CONSIGNES DE L'EXERCICE:
• a. D'après le texte sur la division sociale du travail, entre quelles deux classes la société se divisa-t-elle pour la première fois ?
• b. Recopiez la liste en entier, sans aucune modification, et omettez les images.

DOCUMENT SOURCE:

......

Le développement de la production dans toutes les branches - élevage, culture, artisanat, domestique - permit à la force de travail humaine de créer plus de produits que n'en exigeait son entretien. En même temps, il augmentait la somme de travail journalier qui incombait à chaque membre de la gens, de la communauté familiale ou de la communauté isolée.

L'acquisition de nouvelles forces de travail devint utile. La guerre les fournit [Engels lie les formes deux et trois de la violence dès l'origine]: les prisonniers de guerre furent réduits en esclavage. La première grande division sociale du travail accru la productivité du travail, donc de la richesse. Elle étendit le champ de la production [la création de richesse sociales est liée à la violence sociale et physique](...). De la première grande division sociale du travail, jaillit la première division de la société en deux classes: maîtres et esclaves, exploiteurs et exploités.

(...)

La même cause qui assurait autrefois la prédominance de la femme dans la maison, c'est-à-dire son emploi exclusif au travail ménager, cette même cause assurait désormais l'autorité de l'homme: celui-ci était tout, l'autre, un complément insignifiant.

......

DONNÉES FOURNIES:
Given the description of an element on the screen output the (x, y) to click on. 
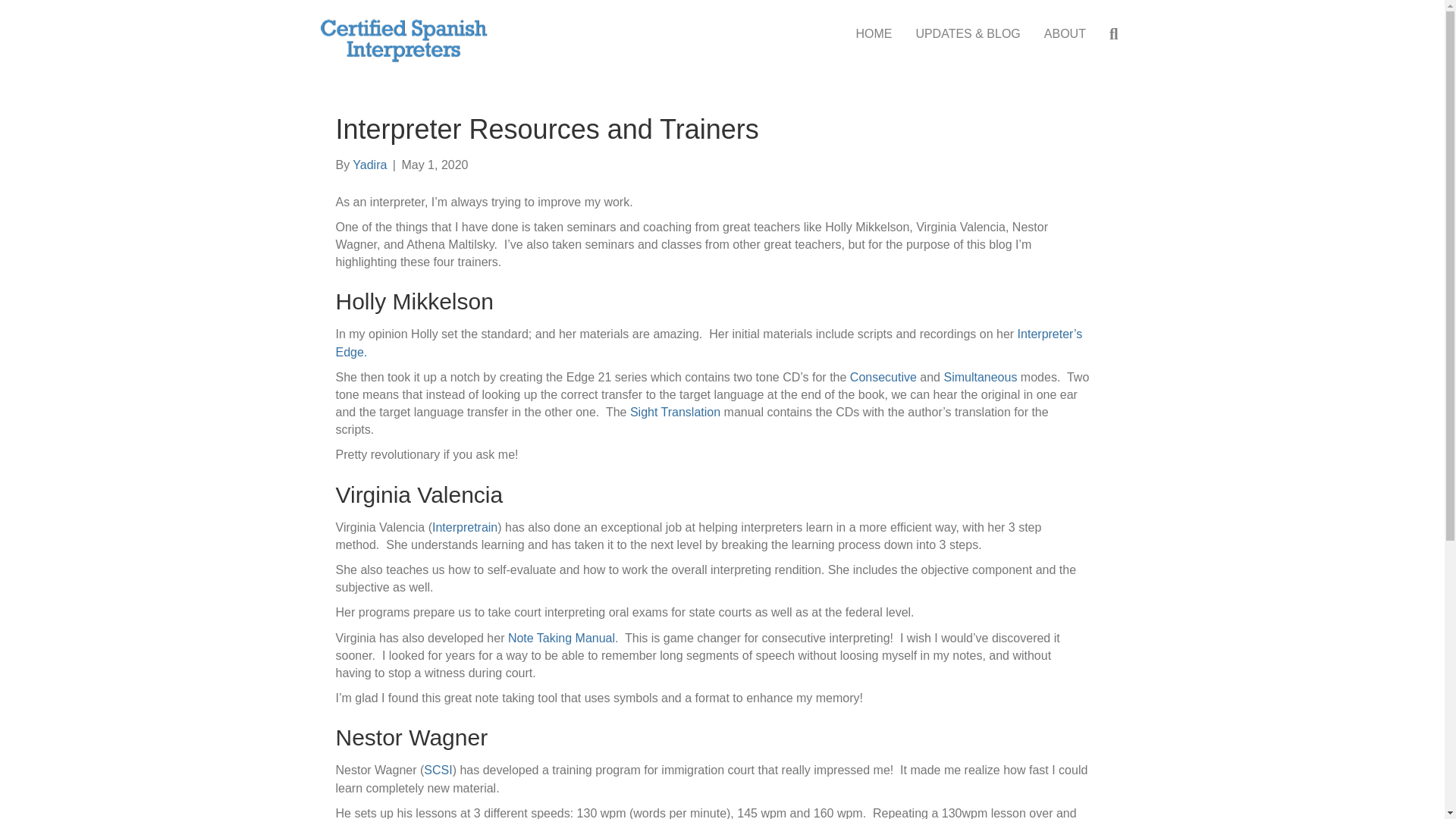
Consecutive (883, 377)
Logo-certified-spanish-interpreters (403, 40)
HOME (873, 33)
SCSI (437, 769)
Search (1116, 34)
Note Taking Manual (558, 637)
ABOUT (1064, 33)
Interpretrain (464, 526)
Sight Translation (675, 411)
Yadira (369, 164)
Simultaneous (979, 377)
Given the description of an element on the screen output the (x, y) to click on. 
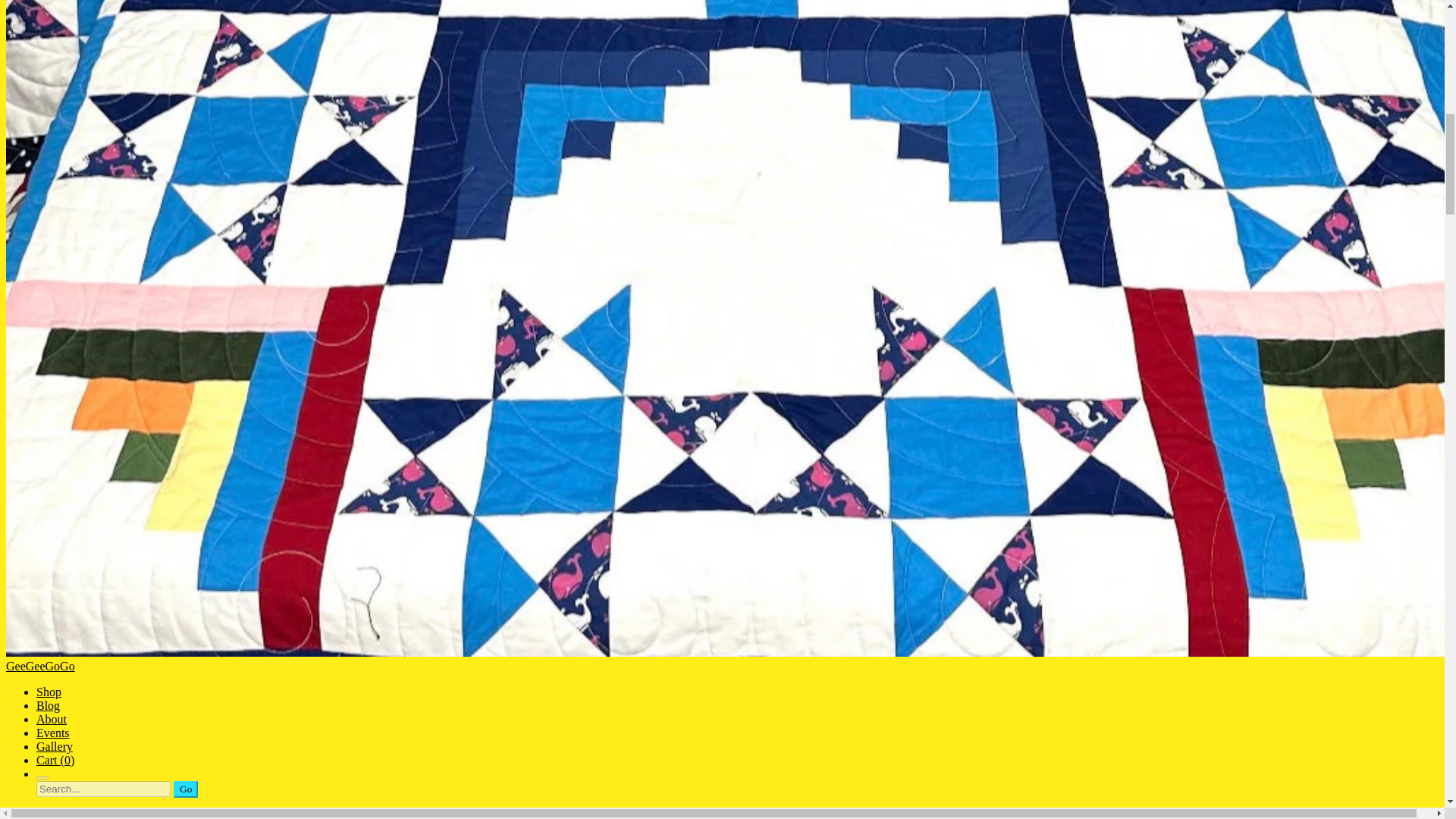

......

RÉPONSES RÉDIGÉES:
• a. Maîtres et esclaves, exploiteurs et exploités.

• b.
Given the description of an element on the screen output the (x, y) to click on. 
Consecutive (883, 377)
Logo-certified-spanish-interpreters (403, 40)
HOME (873, 33)
SCSI (437, 769)
Search (1116, 34)
Note Taking Manual (558, 637)
ABOUT (1064, 33)
Interpretrain (464, 526)
Sight Translation (675, 411)
Yadira (369, 164)
Simultaneous (979, 377)
Given the description of an element on the screen output the (x, y) to click on. 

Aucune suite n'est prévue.